Yeah. So I'll answer the first question. So the first question was around the evaluation of impact on symptoms, and we are capturing that. So it's too early yet. We'll have a look at that data once the study is complete, and we'll certainly want to continue to evaluate that in the phase 2 and 3 portion of the development program. Necessarily, it's important to evaluate a benefit or an impact, at least, on the symptom burden of these patients. So we'll be measuring that. And on the issue around how the drug is going to be used, right now in our clinical program, it's a vial and syringe. So it's too early to determine the commercial presentation and the consequences of that around payment right now.

Speaker 6

Great. Thank you.

Operator

Thank you. We will now take our next question. And the next question comes from the line of Sarah Schram from William Blair. Please go ahead. Your line is now open.

Speaker 7

Hi. You've got Sarah on from Myles. Thanks for taking the question. So yeah, just any comments that you can give us on the degree and the kinetics of the TMPRSS6 knockdown between the doses and how this compares to what you guys have seen in the prior phase 1 studies?

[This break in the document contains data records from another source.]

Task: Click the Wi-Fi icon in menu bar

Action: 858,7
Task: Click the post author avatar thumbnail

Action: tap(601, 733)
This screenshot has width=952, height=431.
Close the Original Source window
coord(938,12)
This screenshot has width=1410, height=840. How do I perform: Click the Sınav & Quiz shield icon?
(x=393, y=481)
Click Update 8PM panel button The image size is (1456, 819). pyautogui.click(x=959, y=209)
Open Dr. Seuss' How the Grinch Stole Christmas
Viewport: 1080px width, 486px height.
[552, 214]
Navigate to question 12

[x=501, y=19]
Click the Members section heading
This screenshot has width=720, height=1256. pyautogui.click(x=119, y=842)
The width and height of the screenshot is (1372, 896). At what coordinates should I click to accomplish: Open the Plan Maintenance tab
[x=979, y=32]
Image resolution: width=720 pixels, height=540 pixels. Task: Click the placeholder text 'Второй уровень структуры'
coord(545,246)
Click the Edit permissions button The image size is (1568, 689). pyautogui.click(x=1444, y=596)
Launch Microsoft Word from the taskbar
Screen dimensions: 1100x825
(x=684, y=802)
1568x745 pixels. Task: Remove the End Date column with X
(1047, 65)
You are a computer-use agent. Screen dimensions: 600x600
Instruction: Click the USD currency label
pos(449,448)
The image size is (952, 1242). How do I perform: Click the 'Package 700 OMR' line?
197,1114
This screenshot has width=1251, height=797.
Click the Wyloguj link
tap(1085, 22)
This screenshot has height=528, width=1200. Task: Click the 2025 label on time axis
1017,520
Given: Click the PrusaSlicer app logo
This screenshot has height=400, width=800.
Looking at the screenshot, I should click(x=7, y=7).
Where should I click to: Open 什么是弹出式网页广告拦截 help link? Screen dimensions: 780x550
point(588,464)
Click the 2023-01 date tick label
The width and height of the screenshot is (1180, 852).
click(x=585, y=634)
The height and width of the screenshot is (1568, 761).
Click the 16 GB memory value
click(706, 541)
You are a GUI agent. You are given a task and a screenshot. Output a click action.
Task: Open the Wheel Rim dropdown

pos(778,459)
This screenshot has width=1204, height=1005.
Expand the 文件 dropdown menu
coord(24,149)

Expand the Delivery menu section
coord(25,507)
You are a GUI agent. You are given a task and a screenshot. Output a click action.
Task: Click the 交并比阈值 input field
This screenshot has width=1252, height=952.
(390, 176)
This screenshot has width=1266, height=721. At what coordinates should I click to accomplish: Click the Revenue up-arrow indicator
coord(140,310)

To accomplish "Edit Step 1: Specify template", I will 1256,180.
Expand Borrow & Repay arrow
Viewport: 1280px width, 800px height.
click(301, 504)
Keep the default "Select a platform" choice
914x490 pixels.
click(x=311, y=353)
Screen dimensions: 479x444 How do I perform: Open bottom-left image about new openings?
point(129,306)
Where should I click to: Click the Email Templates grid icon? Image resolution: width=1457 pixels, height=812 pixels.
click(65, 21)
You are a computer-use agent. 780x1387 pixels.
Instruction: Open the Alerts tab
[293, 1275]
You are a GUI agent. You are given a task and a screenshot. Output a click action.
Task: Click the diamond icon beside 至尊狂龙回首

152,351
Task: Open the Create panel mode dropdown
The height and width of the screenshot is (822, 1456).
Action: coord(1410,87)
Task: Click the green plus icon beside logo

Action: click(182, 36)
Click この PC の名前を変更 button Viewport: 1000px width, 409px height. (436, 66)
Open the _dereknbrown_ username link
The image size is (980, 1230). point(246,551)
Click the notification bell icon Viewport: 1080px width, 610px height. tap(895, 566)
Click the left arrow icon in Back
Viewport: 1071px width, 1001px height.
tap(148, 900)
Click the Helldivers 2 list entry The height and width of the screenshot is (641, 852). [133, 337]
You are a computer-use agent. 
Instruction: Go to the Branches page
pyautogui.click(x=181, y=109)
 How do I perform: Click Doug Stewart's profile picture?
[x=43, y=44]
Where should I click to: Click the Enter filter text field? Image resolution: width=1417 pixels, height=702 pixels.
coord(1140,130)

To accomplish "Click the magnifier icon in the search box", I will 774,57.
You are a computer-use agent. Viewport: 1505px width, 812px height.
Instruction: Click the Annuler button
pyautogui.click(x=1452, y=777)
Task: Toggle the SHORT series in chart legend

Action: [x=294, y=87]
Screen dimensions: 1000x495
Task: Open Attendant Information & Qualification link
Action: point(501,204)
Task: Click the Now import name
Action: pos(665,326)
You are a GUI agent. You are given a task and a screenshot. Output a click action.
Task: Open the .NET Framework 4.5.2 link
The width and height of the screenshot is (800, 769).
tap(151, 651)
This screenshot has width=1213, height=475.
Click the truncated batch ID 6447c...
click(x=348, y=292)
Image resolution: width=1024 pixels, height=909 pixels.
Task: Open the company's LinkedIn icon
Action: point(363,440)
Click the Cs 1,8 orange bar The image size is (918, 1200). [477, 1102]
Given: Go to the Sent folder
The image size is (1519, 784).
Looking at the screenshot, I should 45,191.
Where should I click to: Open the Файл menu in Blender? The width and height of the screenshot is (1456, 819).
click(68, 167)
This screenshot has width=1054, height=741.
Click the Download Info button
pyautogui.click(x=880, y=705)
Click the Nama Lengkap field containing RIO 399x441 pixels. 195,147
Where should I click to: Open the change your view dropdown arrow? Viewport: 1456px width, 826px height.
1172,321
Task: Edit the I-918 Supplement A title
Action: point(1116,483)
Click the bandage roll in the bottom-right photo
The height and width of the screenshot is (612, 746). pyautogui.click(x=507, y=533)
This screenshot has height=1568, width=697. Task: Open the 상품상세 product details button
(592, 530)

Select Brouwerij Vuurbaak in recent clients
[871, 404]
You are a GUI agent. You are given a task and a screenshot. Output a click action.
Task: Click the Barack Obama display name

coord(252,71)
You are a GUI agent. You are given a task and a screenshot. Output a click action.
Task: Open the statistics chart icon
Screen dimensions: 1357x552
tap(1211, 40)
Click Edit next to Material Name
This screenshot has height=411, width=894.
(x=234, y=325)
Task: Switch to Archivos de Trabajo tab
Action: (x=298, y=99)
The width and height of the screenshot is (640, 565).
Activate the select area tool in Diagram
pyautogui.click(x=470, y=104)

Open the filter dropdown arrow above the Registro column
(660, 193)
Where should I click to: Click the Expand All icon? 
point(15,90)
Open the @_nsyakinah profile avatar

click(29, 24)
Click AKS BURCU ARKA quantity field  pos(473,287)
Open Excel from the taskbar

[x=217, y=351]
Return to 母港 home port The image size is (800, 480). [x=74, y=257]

And then I have a quick follow-up as well.

Steven Romano
Head of R&D, Silence Therapeutics

Yeah. We're not measuring that here. As you know, in a preclinical, we showed a very robust suppression of TMPRSS6. I think the important thing is we're seeing the association of the pharmacology on the clinical outcomes, both hematocrit maintenance or reduction in hematocrit, depending on the level that you start with, as well as the impact on phlebotomy rate.

Speaker 7

Got it. Makes sense. And then have you guys seen any potential signals of iron overload with the increased ferritin, or is this something that you could envision as a concern with continued dosing if that ferritin continues to increase? Thanks.

Steven Romano
Head of R&D, Silence Therapeutics

Yeah. No, we certainly have not. Keep in mind, most of these patients are iron deficient when they enter the study. That's compounded by the need for frequent phlebotomies. So what we're seeing is an improvement in their iron status, but I don't think we're concerned about iron overload.

Speaker 7

Got it. Thank you. Congrats on the data.

Steven Romano
Head of R&D, Silence Therapeutics

Thank you very much.

Operator

Thank you. As there are no further questions, I would now like to hand over to Craig Tooman for any closing remarks.

Craig Tooman
President and CEO, Silence Therapeutics

Thank you. I'd just like to thank one more time the Silence Therapeutics team that has and will continue to contribute to the ongoing effort to advance what appears to be a very promising development candidate. Also to all the patients and clinical sites that are participating in this study. We can't advance innovations without the participation of patients and healthcare providers, so we appreciate that greatly. Thank you all, and we're happy to take individual questions later. You can reach out to Gem, and we look forward to presenting the full data set at a research meeting later this year. Thank you.

This concludes today's conference call. Thank you for participating. You may now disconnect. Speakers, please stand by.